TASK INSTRUCTIONS: Count the lines in the entries below that contain the string "This" and reply with that number alone.

>>>

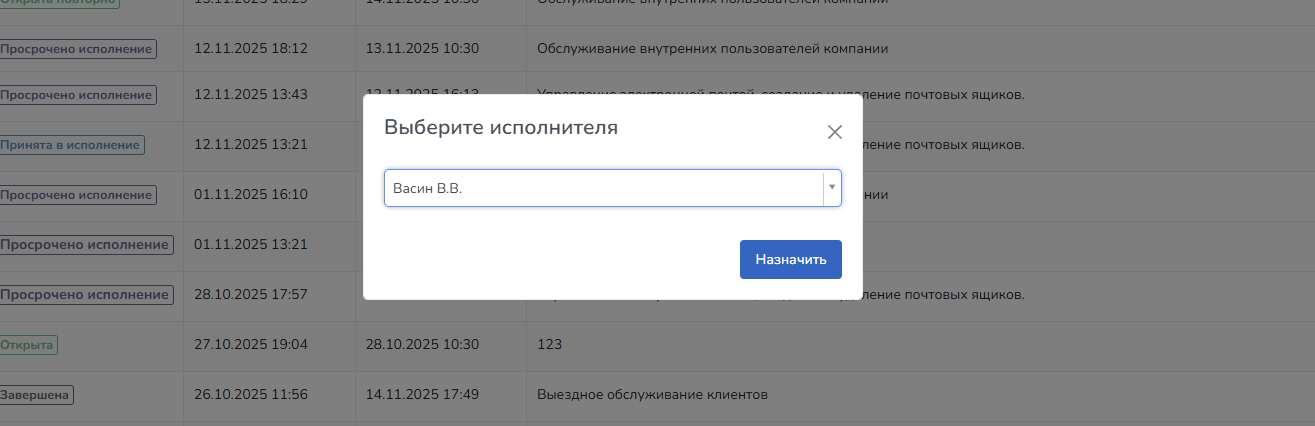Click the 'Выберите исполнителя' dialog title

click(x=501, y=128)
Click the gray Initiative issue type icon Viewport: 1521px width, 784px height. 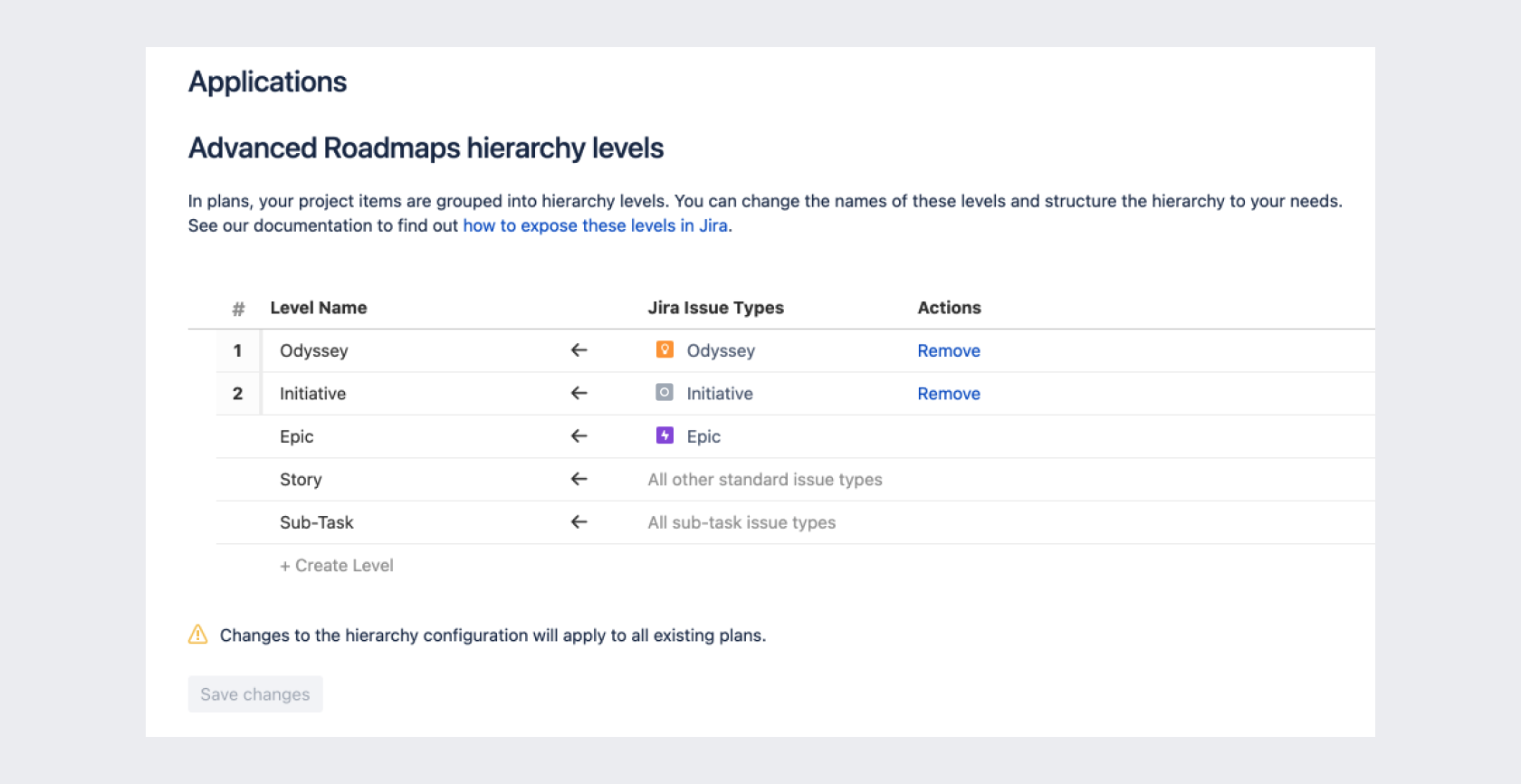665,393
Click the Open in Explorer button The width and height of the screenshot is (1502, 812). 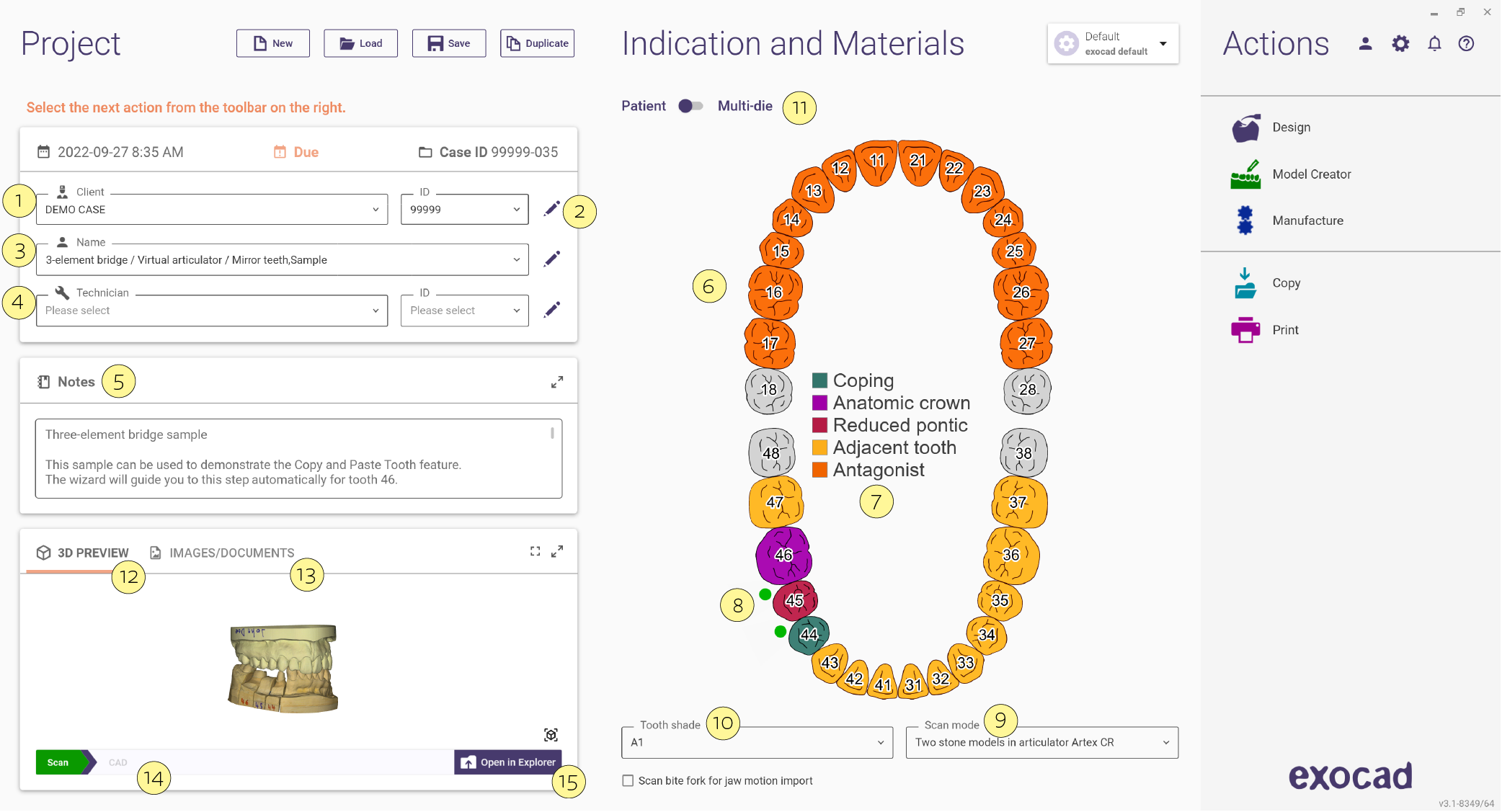(508, 762)
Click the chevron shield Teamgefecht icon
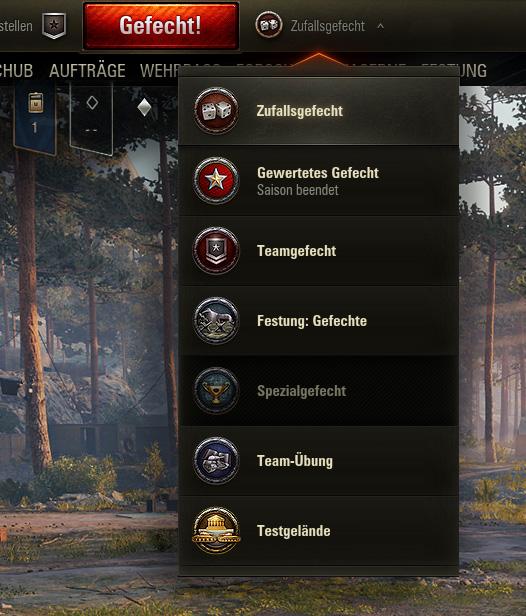The image size is (526, 616). coord(216,250)
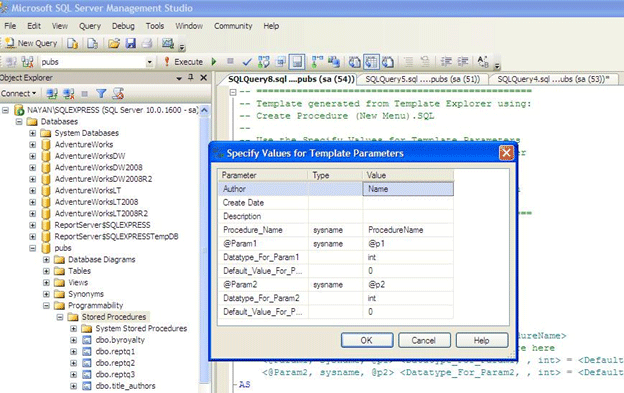Viewport: 624px width, 393px height.
Task: Click the Author value field containing Name
Action: [408, 189]
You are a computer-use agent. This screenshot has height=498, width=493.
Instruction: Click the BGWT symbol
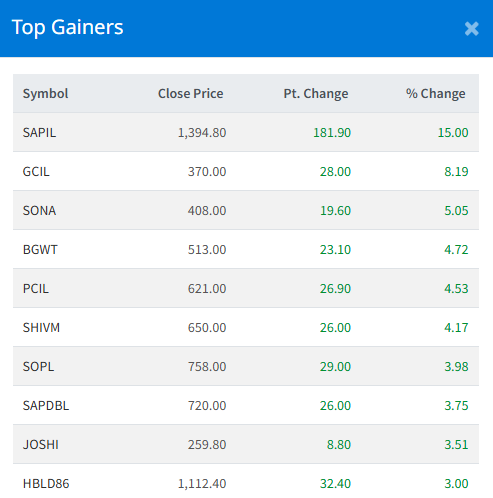(x=40, y=250)
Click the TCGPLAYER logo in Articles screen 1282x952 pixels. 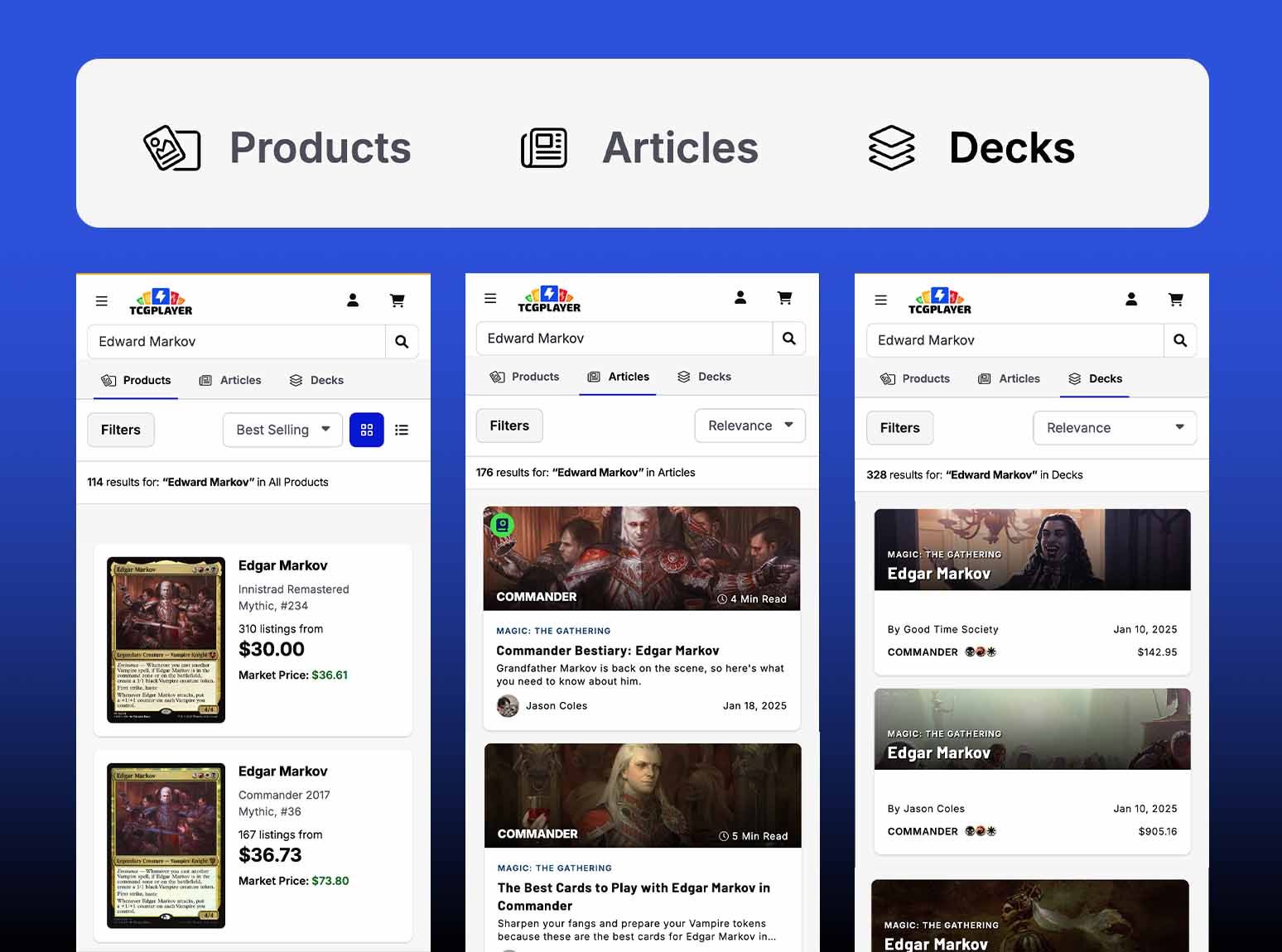549,298
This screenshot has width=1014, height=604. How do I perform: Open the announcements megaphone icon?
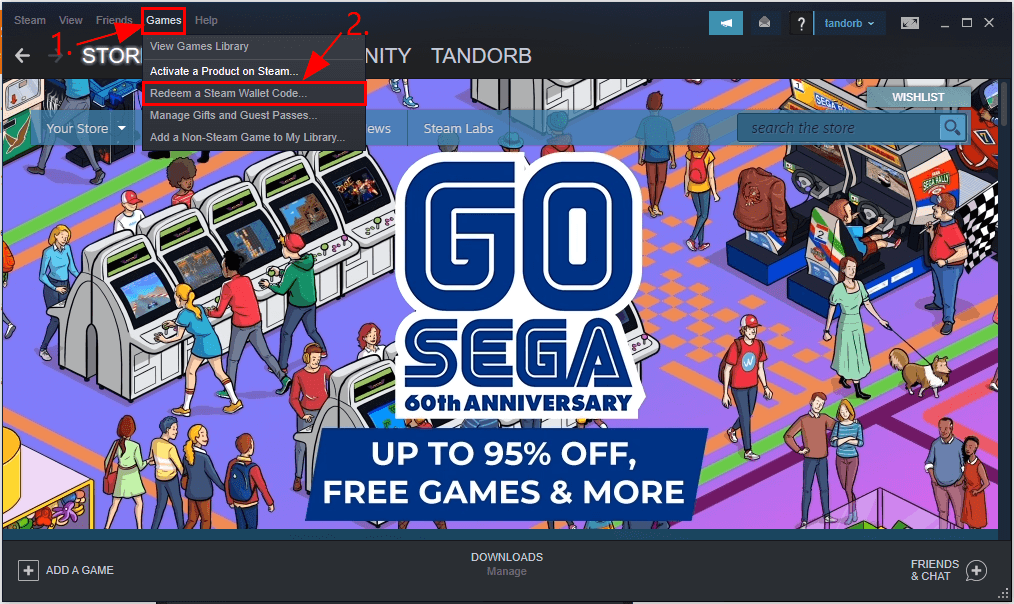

<<<

SOLUTION TO THE PROBLEM: 2